# Problem details
Transcribe every item below line for line, with no changes.

# Records from a data collection

(begin)

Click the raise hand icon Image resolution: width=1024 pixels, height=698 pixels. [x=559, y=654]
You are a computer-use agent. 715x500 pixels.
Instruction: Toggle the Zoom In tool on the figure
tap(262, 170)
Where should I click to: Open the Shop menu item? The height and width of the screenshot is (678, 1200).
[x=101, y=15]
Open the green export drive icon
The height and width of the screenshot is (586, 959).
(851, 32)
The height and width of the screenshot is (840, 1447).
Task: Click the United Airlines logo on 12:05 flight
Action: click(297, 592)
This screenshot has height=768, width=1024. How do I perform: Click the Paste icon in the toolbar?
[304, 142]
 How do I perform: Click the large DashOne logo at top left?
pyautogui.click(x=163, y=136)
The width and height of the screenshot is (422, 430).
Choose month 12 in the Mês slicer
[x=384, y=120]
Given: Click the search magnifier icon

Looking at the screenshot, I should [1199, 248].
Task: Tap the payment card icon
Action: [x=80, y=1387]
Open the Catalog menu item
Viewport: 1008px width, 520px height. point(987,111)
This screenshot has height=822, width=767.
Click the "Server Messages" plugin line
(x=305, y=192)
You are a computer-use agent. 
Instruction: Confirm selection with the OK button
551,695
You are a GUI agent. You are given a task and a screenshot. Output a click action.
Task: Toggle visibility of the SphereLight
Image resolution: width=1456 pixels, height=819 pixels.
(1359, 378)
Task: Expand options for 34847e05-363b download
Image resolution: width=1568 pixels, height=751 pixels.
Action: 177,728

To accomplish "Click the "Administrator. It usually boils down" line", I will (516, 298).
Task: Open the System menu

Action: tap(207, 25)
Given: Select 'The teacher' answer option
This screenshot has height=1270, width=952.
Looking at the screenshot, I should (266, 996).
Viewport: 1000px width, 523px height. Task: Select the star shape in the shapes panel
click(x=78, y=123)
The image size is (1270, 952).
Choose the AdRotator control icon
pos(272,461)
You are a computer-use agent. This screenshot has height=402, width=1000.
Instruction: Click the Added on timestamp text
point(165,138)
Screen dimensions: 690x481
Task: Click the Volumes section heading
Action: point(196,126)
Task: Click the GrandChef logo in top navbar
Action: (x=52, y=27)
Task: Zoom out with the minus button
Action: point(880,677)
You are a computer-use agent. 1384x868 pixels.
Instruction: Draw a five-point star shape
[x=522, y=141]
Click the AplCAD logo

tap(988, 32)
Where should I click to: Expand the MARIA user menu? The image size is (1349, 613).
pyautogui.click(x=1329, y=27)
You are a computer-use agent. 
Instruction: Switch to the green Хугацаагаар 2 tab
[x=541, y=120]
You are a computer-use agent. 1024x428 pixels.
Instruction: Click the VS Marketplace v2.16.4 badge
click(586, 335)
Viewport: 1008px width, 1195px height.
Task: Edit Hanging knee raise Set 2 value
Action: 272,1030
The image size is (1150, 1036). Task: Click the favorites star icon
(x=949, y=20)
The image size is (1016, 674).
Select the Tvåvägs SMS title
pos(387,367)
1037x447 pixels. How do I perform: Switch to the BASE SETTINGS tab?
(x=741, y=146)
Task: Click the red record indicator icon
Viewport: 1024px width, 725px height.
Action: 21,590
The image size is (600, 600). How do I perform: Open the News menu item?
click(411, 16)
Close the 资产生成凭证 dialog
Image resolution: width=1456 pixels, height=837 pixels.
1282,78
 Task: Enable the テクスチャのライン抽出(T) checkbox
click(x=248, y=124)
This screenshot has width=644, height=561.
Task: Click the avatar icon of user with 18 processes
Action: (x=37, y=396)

(end)

# Answer to the problem
Click the raise hand icon Image resolution: width=1024 pixels, height=698 pixels. [x=559, y=654]
You are a computer-use agent. 715x500 pixels.
Instruction: Toggle the Zoom In tool on the figure
tap(262, 170)
Where should I click to: Open the Shop menu item? The height and width of the screenshot is (678, 1200).
[x=101, y=15]
Open the green export drive icon
The height and width of the screenshot is (586, 959).
(851, 32)
The height and width of the screenshot is (840, 1447).
Task: Click the United Airlines logo on 12:05 flight
Action: click(297, 592)
This screenshot has height=768, width=1024. How do I perform: Click the Paste icon in the toolbar?
[304, 142]
 How do I perform: Click the large DashOne logo at top left?
pyautogui.click(x=163, y=136)
The width and height of the screenshot is (422, 430).
Choose month 12 in the Mês slicer
[x=384, y=120]
Given: Click the search magnifier icon

Looking at the screenshot, I should [1199, 248].
Task: Tap the payment card icon
Action: [x=80, y=1387]
Open the Catalog menu item
Viewport: 1008px width, 520px height. point(987,111)
This screenshot has height=822, width=767.
Click the "Server Messages" plugin line
(x=305, y=192)
You are a computer-use agent. 
Instruction: Confirm selection with the OK button
551,695
You are a GUI agent. You are given a task and a screenshot. Output a click action.
Task: Toggle visibility of the SphereLight
Image resolution: width=1456 pixels, height=819 pixels.
(1359, 378)
Task: Expand options for 34847e05-363b download
Image resolution: width=1568 pixels, height=751 pixels.
Action: 177,728

To accomplish "Click the "Administrator. It usually boils down" line", I will (516, 298).
Task: Open the System menu

Action: tap(207, 25)
Given: Select 'The teacher' answer option
This screenshot has height=1270, width=952.
Looking at the screenshot, I should (266, 996).
Viewport: 1000px width, 523px height. Task: Select the star shape in the shapes panel
click(x=78, y=123)
The image size is (1270, 952).
Choose the AdRotator control icon
pos(272,461)
You are a computer-use agent. This screenshot has height=402, width=1000.
Instruction: Click the Added on timestamp text
point(165,138)
Screen dimensions: 690x481
Task: Click the Volumes section heading
Action: point(196,126)
Task: Click the GrandChef logo in top navbar
Action: (x=52, y=27)
Task: Zoom out with the minus button
Action: point(880,677)
You are a computer-use agent. 1384x868 pixels.
Instruction: Draw a five-point star shape
[x=522, y=141]
Click the AplCAD logo

tap(988, 32)
Where should I click to: Expand the MARIA user menu? The image size is (1349, 613).
pyautogui.click(x=1329, y=27)
You are a computer-use agent. 
Instruction: Switch to the green Хугацаагаар 2 tab
[x=541, y=120]
You are a computer-use agent. 1024x428 pixels.
Instruction: Click the VS Marketplace v2.16.4 badge
click(586, 335)
Viewport: 1008px width, 1195px height.
Task: Edit Hanging knee raise Set 2 value
Action: 272,1030
The image size is (1150, 1036). Task: Click the favorites star icon
(x=949, y=20)
The image size is (1016, 674).
Select the Tvåvägs SMS title
pos(387,367)
1037x447 pixels. How do I perform: Switch to the BASE SETTINGS tab?
(x=741, y=146)
Task: Click the red record indicator icon
Viewport: 1024px width, 725px height.
Action: 21,590
The image size is (600, 600). How do I perform: Open the News menu item?
click(411, 16)
Close the 资产生成凭证 dialog
Image resolution: width=1456 pixels, height=837 pixels.
1282,78
 Task: Enable the テクスチャのライン抽出(T) checkbox
click(x=248, y=124)
This screenshot has width=644, height=561.
Task: Click the avatar icon of user with 18 processes
Action: (x=37, y=396)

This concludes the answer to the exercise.